==== Extracted material

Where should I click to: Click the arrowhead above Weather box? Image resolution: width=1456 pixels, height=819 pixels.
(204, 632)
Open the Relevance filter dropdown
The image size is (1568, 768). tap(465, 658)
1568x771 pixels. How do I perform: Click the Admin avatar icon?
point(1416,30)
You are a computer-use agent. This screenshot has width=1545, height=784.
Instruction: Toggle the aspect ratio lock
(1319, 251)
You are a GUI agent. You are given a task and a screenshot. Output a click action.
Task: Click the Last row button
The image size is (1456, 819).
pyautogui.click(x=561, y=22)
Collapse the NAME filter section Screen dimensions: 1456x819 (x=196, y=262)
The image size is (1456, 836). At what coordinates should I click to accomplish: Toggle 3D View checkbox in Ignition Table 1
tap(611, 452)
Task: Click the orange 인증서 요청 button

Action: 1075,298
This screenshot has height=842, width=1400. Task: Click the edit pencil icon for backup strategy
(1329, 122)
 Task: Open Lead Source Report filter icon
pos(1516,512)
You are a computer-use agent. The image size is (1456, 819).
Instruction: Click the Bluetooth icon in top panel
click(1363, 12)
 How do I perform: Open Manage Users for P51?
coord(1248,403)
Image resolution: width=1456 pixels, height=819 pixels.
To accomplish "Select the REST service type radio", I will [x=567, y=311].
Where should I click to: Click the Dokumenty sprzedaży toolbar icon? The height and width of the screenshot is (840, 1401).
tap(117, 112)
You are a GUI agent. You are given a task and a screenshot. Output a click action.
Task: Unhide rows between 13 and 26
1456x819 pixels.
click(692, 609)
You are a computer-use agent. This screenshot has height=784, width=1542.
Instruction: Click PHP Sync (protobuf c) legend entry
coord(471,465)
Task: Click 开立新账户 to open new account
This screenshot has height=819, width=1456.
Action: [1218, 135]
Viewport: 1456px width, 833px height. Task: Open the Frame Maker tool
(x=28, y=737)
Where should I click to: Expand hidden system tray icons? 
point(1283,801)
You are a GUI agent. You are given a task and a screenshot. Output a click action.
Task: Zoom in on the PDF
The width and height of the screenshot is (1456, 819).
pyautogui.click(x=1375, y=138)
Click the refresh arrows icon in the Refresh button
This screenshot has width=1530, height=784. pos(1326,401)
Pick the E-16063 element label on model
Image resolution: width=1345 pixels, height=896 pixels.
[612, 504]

========

> _Work task_
If a line in the records above contains the string "computer", copy that line out.

> _Exercise result_
You are a computer-use agent. This screenshot has width=1545, height=784.
You are a computer-use agent. The image size is (1456, 819).
You are a computer-use agent. This screenshot has height=784, width=1542.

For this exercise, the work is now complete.